Or I should name it as a Elementary Mathematics day .
I have been doing Elementary Mathematics all day long .
Firstly , I done Math in lessons for three period .
Secondly , I stayed back after school to practice Math for 4 long hours .
Thirdly , I have done Math for 3 long hours and now
I am finally blogging but it's about Math again .
Oh dear !
The life has become routine .
Sleep ,Eat ,School ,Homework ,Mathematics and blogging ^^
And guess what !?
I experience the motherly side of our dear principal , Mrs Kok .
The story goes like this ,
I was doing Mathematics at the canteen with hidayah .
Then Mrs Kok had finished her lunch .
Hence , she patrolled the whole canteen .
Hidayah just simply say "hi" to her for some odd reasons .
Here comes our conversation part .
Mrs Kok : Why are you folding up your pant ?
Me : Oh , I fold up my pant because it is too small and by folding up will make me feel comfortable .
Mrs Kok : Then why don't you buy a new one instead , after all you still have a long way to go .
Me : * Smile *
Mrs Kok : You guys can study in such a noisy environment ?
Me : Mrs Kok , we left with no other choice .
Mrs Kok : Why ?
Me : Canteen is a bright and spacious place . It suits well for studying purpose .
Mrs Kok : Oh I see .
After the conversation with her .
She scolded the Junior ( Secondary 1 or 2 ) for making such din .
After that , she walked off and the canteen was quiet .
Woah ~
She actually scolded the junior because of us .
I was touched by her actions .
Oh , before I forget .
I have learnt how to badminton today from Mr Ben .
We played badminton during P.E today .
I was tagged with fabian .
Both of us was very frustrated .
I , being frustrated because I could not played well .
Fabian , being frustrated because he have to wait for me to played well .
hahas .
But at last ,
Mr Ben brought me to one side for a one to one tutoring .
I "graduated" with some basics .
Going to grab some power naps before I doze off .
I will be doing Math till midnight today .
Wish me good luck .
It time for me to " turn in " soon .
( for a short power nap )
Reported by Mr Jeremy Ang
xD
Tuesday, March 24

1:00 AM
I have finally finished my homework for today .
Another day of homework cleared .

▸ Stored data:
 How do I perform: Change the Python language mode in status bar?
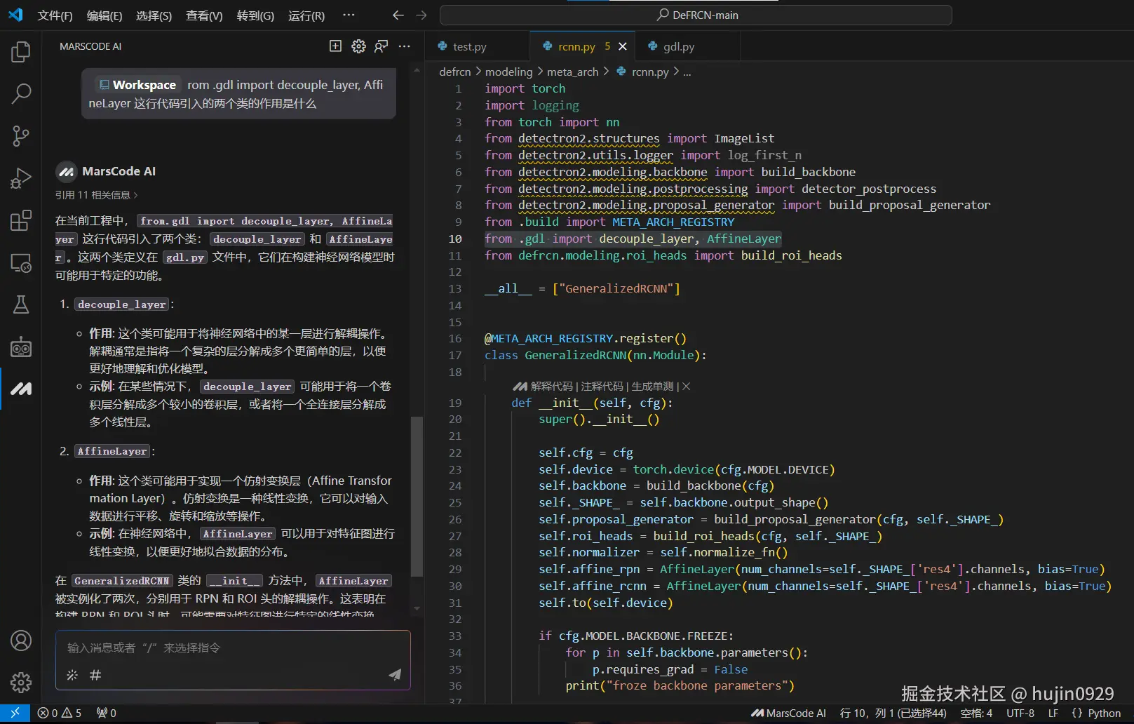point(1104,713)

▸ What you will do:
[A] From the blog post, return the passage starting at the words "Me : Mrs Kok" and ending after "conversation with her .".
[B] According to the blog post, how many hours did the writer stay back after school to practice Math?
You can ignore the listing here.

▸ Responses per task:
[A]
Me : Mrs Kok , we left with no other choice .
Mrs Kok : Why ?
Me : Canteen is a bright and spacious place . It suits well for studying purpose .
Mrs Kok : Oh I see .
After the conversation with her .

[B] 4 hours.